Ich hatte viel Gutes über “Still” von Susan Cain gehört, sodass ich hohe Erwartungen hatte. Diese wurden leider nicht erfüllt.
Wer introvertiert ist und nach Bestätigung sucht, sich selbst zu akzeptieren, wird das im Buch finden. Aber das ist auch alles was es zu bieten hat.
- Ich fands langweilig zu lesen. Es interessiert mich nicht, ob Einstein auch introviertiert war. Ja, er war ein Genie, aber was ist der Bezug zu mir? Es gibt keinen. Bill Gates ist auch introvertiert. Aber was kann ich aus dieser Info mitnehmen? Nichts.
- Ausserdem wurde nicht explizit zwischen Intraversion und Sozialphobie unterschieden. Ich habe zwar keine Psychologie studiert, aber mir schienen ein paar der aufgelisteten Charakteristiken von Intraversion sehr ähnlich oder teilweise überlappend mit Sozialphobie. Da wäre es nötig gewesen, die Unterschiede aufzuzeigen, oder zumindest zu erwähnen, dass gewisse Merkmale bei starker Ausprägung auch auf ein psychisches Problem hinweisen könnten. Beispielsweise Blackouts zu haben wenn man vor Leuten reden muss - das kann auch auf Sozialphobie hindeuten.

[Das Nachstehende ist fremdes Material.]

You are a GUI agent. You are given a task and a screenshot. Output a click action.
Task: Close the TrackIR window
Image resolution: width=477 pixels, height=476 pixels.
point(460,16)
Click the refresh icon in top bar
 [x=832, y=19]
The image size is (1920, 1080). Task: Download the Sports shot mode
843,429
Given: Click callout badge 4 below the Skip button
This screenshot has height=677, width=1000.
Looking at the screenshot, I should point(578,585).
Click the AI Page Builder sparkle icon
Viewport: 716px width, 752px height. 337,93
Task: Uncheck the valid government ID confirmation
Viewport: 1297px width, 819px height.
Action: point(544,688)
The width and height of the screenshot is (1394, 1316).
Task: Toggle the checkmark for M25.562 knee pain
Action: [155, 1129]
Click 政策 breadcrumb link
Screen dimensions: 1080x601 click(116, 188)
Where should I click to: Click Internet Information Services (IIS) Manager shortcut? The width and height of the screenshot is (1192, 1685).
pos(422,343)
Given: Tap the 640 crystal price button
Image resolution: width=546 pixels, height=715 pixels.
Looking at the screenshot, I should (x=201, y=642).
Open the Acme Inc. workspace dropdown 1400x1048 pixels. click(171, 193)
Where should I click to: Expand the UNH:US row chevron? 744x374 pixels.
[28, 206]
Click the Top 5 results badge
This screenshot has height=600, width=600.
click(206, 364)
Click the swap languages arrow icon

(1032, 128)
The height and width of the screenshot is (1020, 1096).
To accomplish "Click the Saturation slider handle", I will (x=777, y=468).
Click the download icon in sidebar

- Leider waren viele Aussagen sehr verallgemeinernd. Ein Beispiel: “Extravertierte Menschen haben mehr Sexualpartner als Introvertierte, sie begehen öfter Ehebruch und lassen sich häufiger scheiden. Extravtierte betreiben mehr Sport, Introvertierte haben hingegen weniger Unfälle und traumatische Verletzungen.” So ein Schreiben finde ich nicht in Ordnung. Die Zahlen sind zwar statistisch wahrscheinlich belegbar. Aber wenn sie so dargestellt werden, wird jeder Extrovertierte als potenzieller Ehebrecher hingestellt. Es wird dargestellt, als seien alle gleich. Als seien die Introvertierten “besser” nur dadurch weil sie introvertiert sind, basierend auf einer Statistik. Dabei sind alle Menschen doch so unterschiedlich. Deshalb finde ich eine solche Verallgemeinerung irreführend und nicht angebracht. Und ausserdem: Was bringt mir als Leserin diese Beobachtung / Statistik? Nichts ausser stereotypische Vorbehalte. (Vielleicht: Nimm dich vor Extrovertierten in Acht). Schwachsinn.
Anstelle der oben genannten Auflistung von Merkmalen und historischen Fakten und Statistiken und Beobachtungen wäre es interessanter gewesen zu erfahren, wie denn eine Welt aussehen könnte, die Extrovertierten und Introvertierten beiden gerecht wird. Was können Extravertierte tun, und was können Introvertierte tun, um sich wohlzufühlen und gleichzeitig zusammen in der gleichen Gesellschaft zu leben?
Je weiter ich das Buch las, desto überzeugter wurde ich, dass die Autorin die Definition von Intraversion gar nicht kennt. Introvertierte werden von ihr als stille, sozial verklemmte, leise sprechende, tiefgründige und tendenziell nervös-besorgte Nerds abgestempelt. Extrovertierte werden als laut, risikofreudig, auf Erfolg getrimmt und unverlässlich und unüberlegt dargestellt. Solche Sachen zu lesen bringt erstens Vorurteile, zweitens stimmt das meistens überhaupt nicht.
Introvertiert zu sein bedeutet in Wahrheit, Energie zu tanken wenn man alleine ist. Extraversion bedeutet, in im Umgang mit Menschen Energie zu tanken. Das heisst: Auch introvertierte Menschen können kontaktfreudig sein (da kenne ich persönlich Menschen) und Extrovertierte können reflektierte Nerds sein. Susan Cain liegt also mit ihrer Grundannahme falsch, was Intraversion überhaupt bedeutet, und entsprechend macht das ganze Buch keinen Sinn. Hiermit empfehle ich allen, dieses Buch bitte nicht zu lesen. Es schadet mehr als es hilft.